I'm not so sure about the clasps. In the 19th century there was a
"Suffolk Rubber Shoe" company in Setauket, NY, next-door to today's
Stony Brook University, and where the Society for the Preservation of
Long Antiquities once had its interpretative headquarters (an actual
case of "case bottles" unbroken! When they moved a house there, they
found some 1/2 or 1/4 doubloons in the ground which still has everone
scratching their head I imagine). Anyway, the shoe became a really big
shoe company, Melco, last time I looked (Thom McCann and others, and
drug stores, etc.) the Melville family that has also endowed the Stony
Brook Foundation which has supported some archaeology in the past I
worked on. What does this have to do with galoshes?
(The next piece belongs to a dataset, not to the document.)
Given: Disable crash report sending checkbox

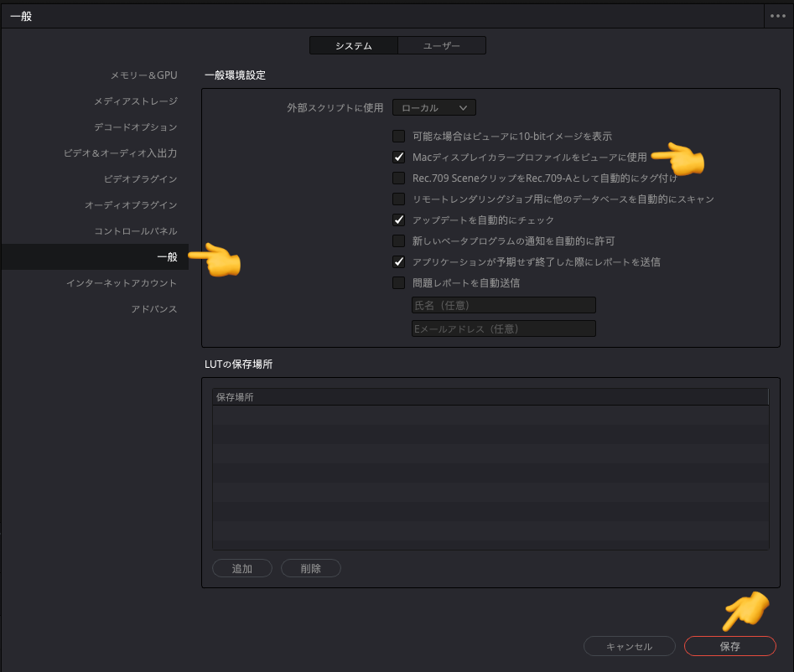Looking at the screenshot, I should tap(399, 261).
I'm not sure maybe
there are some records at the museums there in the village of Stony
Brook of the "Setauketeers" that sailed to Brazil to bring back the
rubber and with it the "rubber shoes".
One of the Melville's, Ward Melville, I think (the Social Sciences
Building at Stony Brook University is named after them too, they
donated a lot of the property, their idea sort of and a local high
school nearby is named after him and produces many "science fair"
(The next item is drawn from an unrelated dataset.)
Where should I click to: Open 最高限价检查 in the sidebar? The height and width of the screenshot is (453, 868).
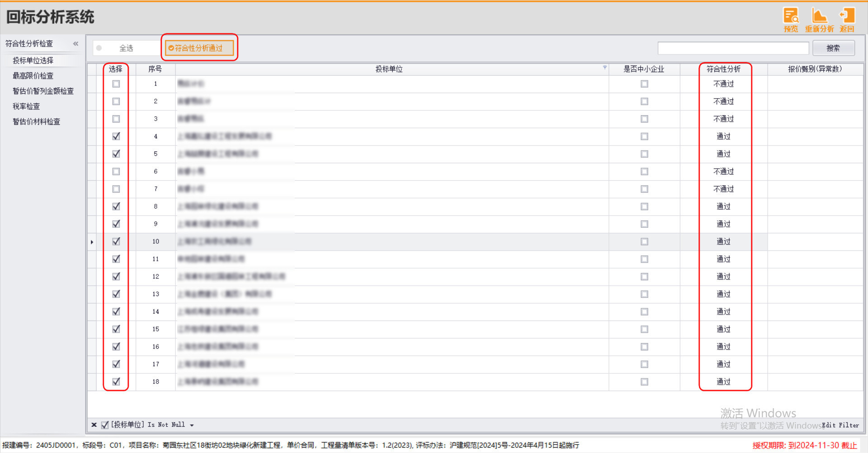click(33, 76)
scholarship winners) spoke back in the early 1960's I think, at the
American Philosophical Association, a presentation recorded on the
importance of preservation in the landscape of American history, and
some of the planning that tried to safeguard the village of Stony
Brook and its Museums from a suburban sprall which can still be seen
today (carriage museum, Stanford White designed church, post office
with hourly flapping eagle wings, small harbor and dockside
restaurant, said to be haunted, etc.) Maybe someone reading this is
familiar with the collections there.